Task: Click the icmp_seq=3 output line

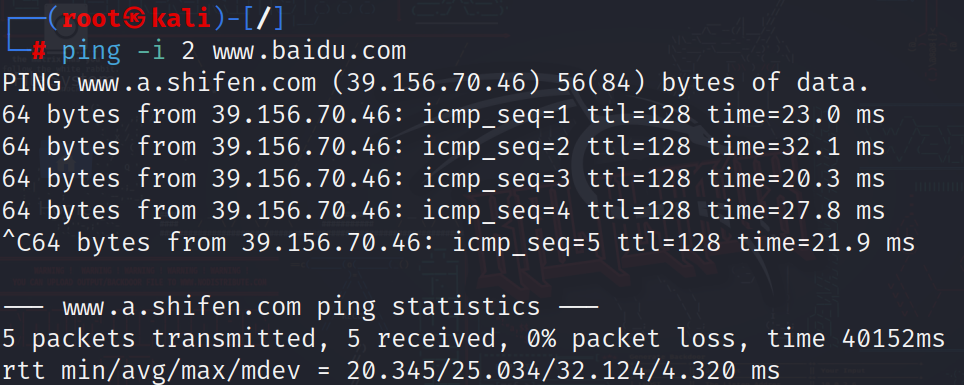Action: 443,178
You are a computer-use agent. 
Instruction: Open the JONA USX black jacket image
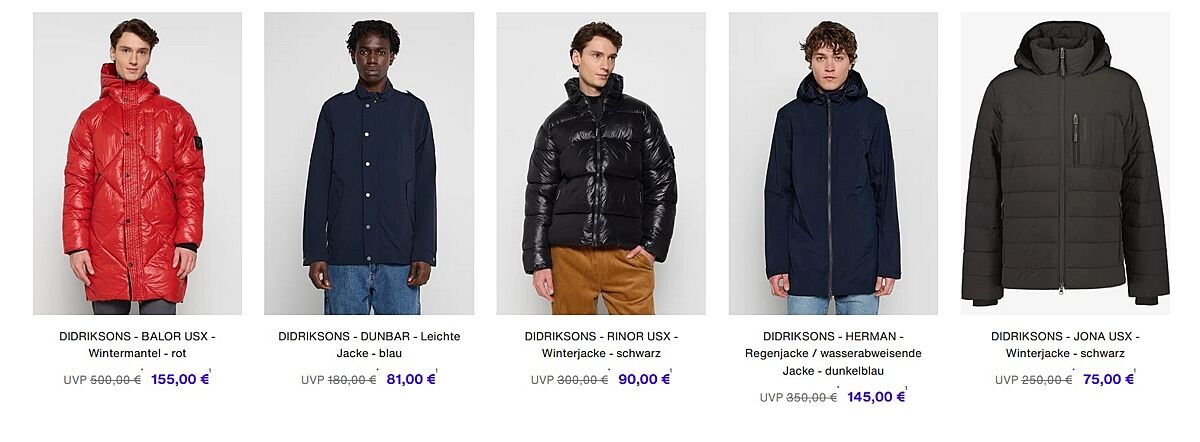coord(1065,163)
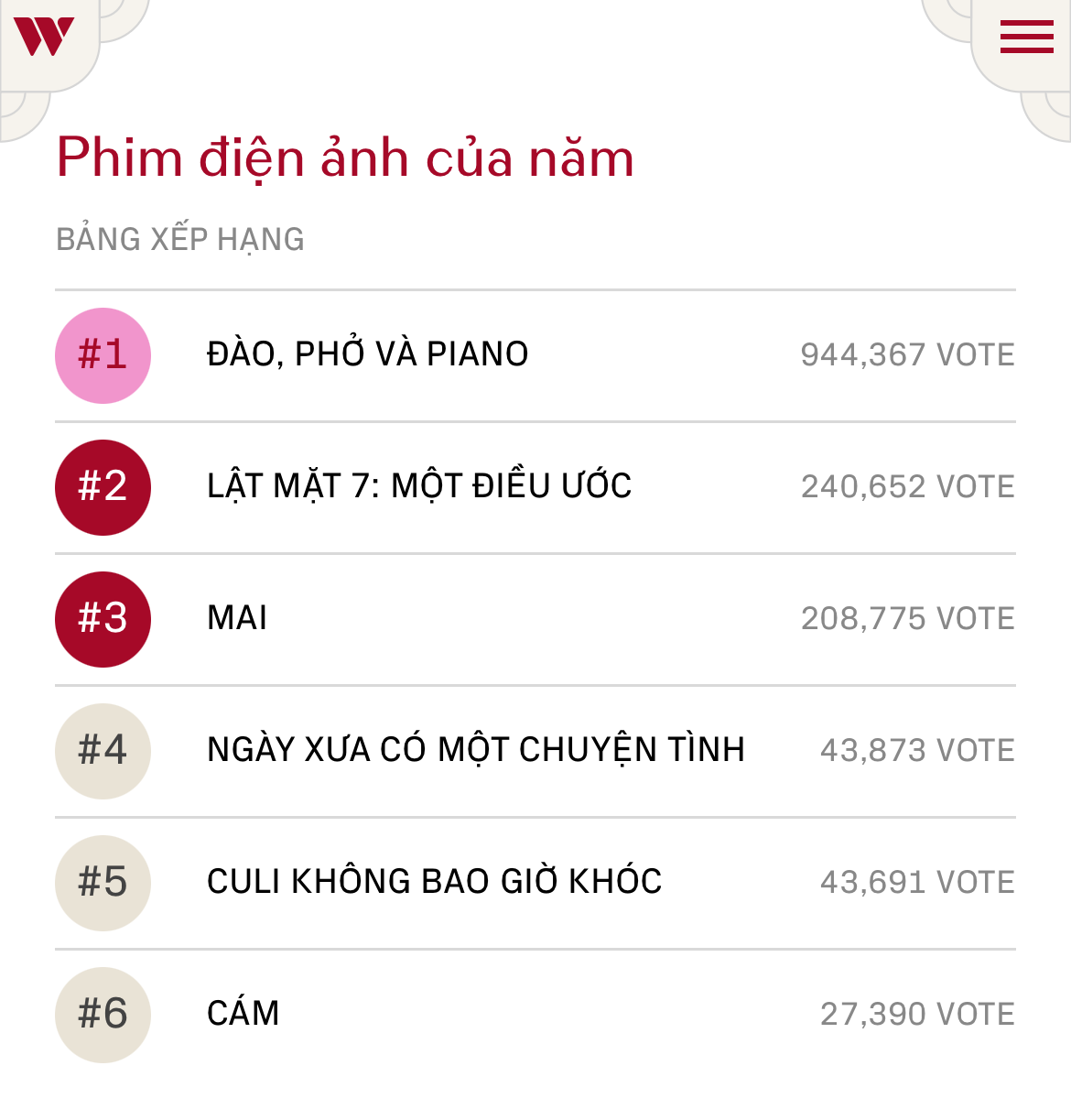Click the beige #6 rank badge
The height and width of the screenshot is (1120, 1071).
(x=103, y=1015)
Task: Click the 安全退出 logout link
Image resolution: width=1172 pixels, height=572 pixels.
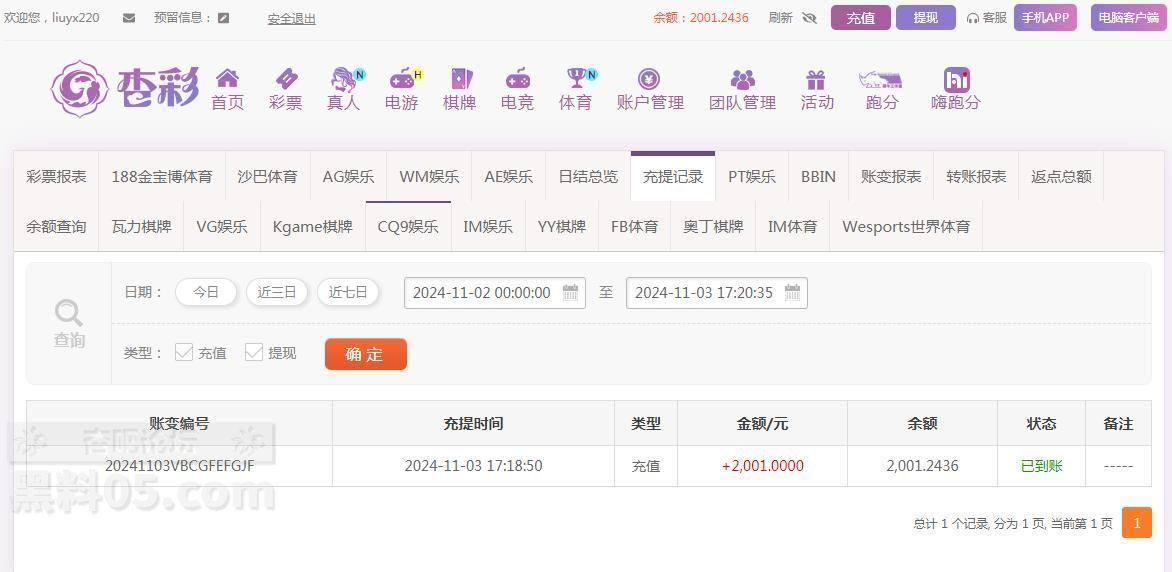Action: coord(292,19)
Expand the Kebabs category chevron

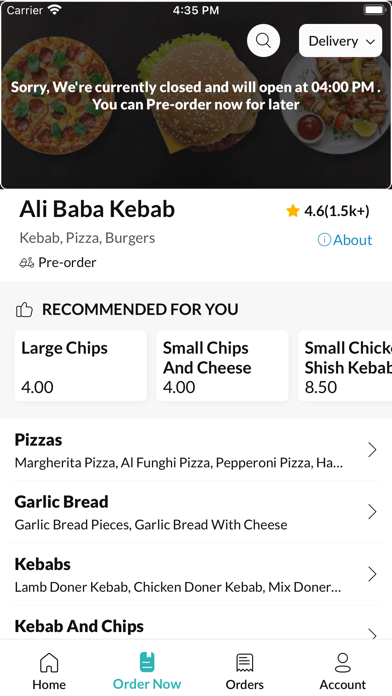click(x=372, y=574)
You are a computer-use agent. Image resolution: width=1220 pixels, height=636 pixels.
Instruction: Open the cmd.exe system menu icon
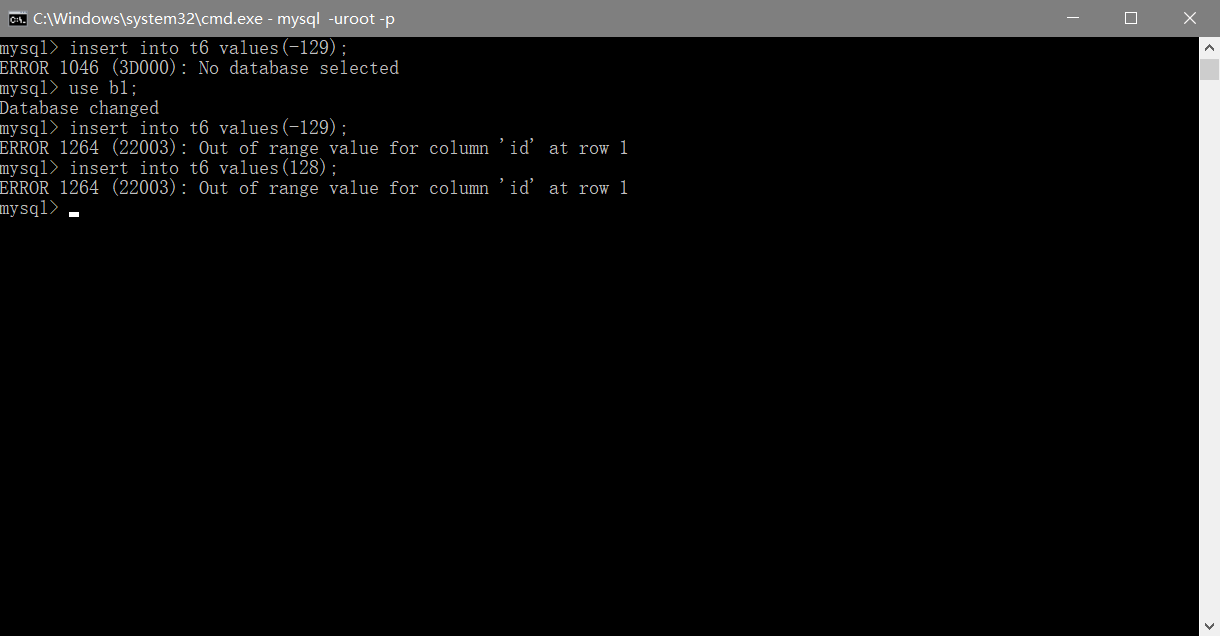tap(18, 18)
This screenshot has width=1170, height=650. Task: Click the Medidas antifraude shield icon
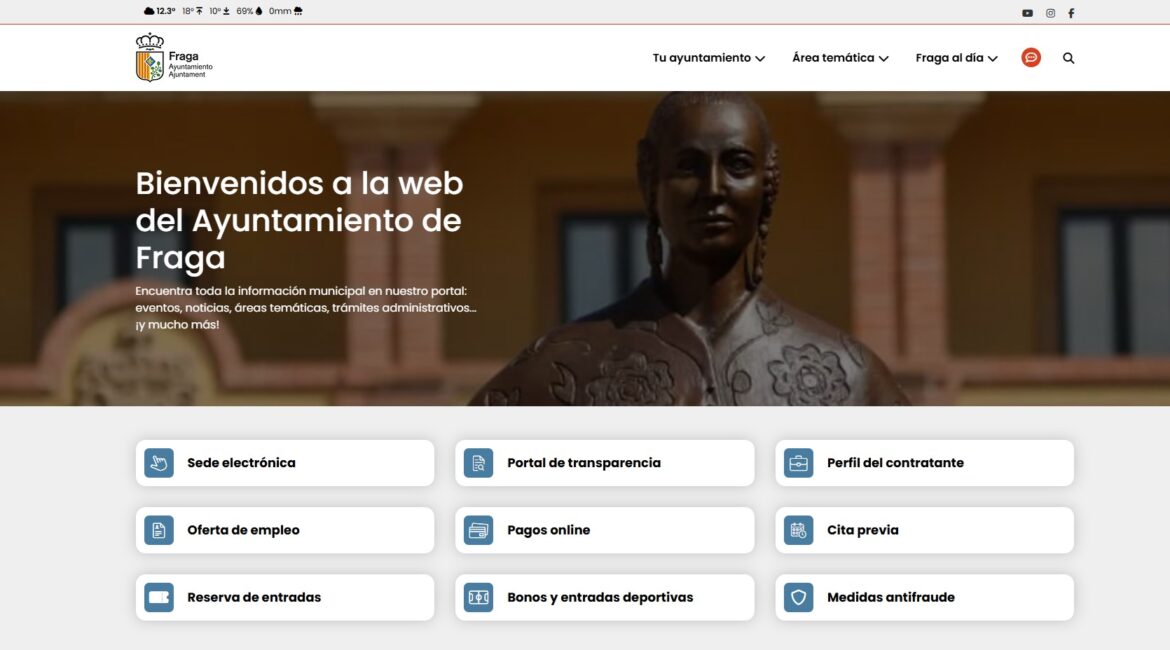tap(797, 596)
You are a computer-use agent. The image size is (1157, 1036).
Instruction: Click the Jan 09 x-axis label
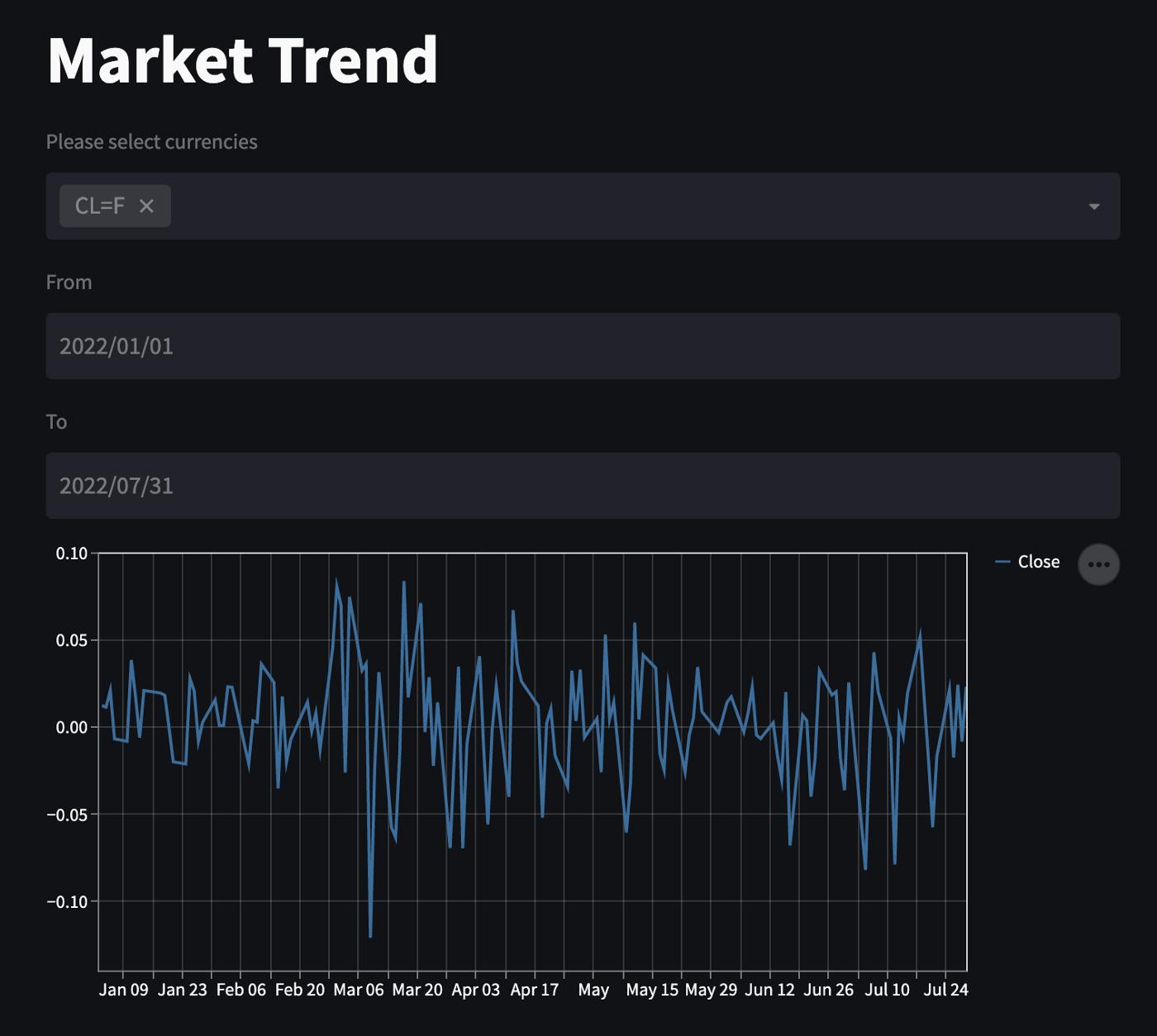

#####

Work instruction ▸
Wherever a line of the listing above contains the string "agent", copy that line.

Written solution ▸
You are a computer-use agent. 
You are a computer-use agent. Image resolution: width=1220 pixels, height=636 pixels.
You are a computer-use agent. The image size is (1157, 1036).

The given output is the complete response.